*What to do*: Go through the material and pull out every line with the string "resolution" in it.

*Data to process*:
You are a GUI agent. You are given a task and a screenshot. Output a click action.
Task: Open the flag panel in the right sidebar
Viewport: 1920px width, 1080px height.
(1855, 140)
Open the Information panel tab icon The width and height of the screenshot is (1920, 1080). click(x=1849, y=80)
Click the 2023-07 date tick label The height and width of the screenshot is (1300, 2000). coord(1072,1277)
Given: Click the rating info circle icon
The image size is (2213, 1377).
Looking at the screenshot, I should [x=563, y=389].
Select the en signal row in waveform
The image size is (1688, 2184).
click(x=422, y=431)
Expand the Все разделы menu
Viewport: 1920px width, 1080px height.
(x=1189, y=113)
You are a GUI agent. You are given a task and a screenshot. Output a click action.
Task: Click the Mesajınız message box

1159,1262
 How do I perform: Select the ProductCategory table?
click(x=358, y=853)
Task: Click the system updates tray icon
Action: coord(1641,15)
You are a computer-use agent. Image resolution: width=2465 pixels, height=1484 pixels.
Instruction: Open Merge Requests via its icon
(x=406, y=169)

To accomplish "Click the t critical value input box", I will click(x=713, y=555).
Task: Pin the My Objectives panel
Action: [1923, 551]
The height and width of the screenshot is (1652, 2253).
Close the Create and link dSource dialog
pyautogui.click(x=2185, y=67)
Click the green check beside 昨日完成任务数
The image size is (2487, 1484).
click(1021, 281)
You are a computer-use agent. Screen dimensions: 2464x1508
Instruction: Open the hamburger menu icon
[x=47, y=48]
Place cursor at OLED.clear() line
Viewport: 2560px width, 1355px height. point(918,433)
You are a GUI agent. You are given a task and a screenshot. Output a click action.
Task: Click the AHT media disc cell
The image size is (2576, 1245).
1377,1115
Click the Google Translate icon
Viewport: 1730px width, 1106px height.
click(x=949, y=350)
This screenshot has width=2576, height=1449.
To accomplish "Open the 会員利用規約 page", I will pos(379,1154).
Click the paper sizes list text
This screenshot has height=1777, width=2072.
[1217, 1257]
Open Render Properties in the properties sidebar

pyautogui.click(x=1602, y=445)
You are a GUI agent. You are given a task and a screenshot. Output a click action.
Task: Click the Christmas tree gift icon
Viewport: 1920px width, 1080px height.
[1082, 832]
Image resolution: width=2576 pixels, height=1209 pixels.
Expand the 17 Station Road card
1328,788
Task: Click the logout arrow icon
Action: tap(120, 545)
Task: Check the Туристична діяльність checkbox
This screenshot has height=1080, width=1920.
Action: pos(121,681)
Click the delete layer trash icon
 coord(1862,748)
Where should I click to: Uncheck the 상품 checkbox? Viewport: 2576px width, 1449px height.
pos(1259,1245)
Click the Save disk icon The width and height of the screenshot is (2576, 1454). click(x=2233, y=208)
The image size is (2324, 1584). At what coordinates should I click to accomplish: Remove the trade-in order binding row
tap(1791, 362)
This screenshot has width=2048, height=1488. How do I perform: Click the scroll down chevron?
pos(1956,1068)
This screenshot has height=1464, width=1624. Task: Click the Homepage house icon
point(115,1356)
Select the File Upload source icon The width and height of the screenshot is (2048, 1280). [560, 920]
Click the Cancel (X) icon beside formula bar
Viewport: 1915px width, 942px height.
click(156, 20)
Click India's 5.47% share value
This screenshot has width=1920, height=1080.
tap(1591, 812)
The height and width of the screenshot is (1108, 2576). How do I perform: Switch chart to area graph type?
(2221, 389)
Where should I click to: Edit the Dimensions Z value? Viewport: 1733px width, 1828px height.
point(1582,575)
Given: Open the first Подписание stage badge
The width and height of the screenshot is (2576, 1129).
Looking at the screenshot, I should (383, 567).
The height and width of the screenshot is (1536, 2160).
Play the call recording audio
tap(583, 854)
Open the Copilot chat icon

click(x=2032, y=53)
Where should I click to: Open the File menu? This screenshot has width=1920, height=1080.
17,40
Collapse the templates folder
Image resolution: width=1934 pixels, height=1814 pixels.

*Solved exercise*:
You are a computer-use agent. Image resolution: width=2465 pixels, height=1484 pixels.
Image resolution: width=2576 pixels, height=1209 pixels.
Image resolution: width=1934 pixels, height=1814 pixels.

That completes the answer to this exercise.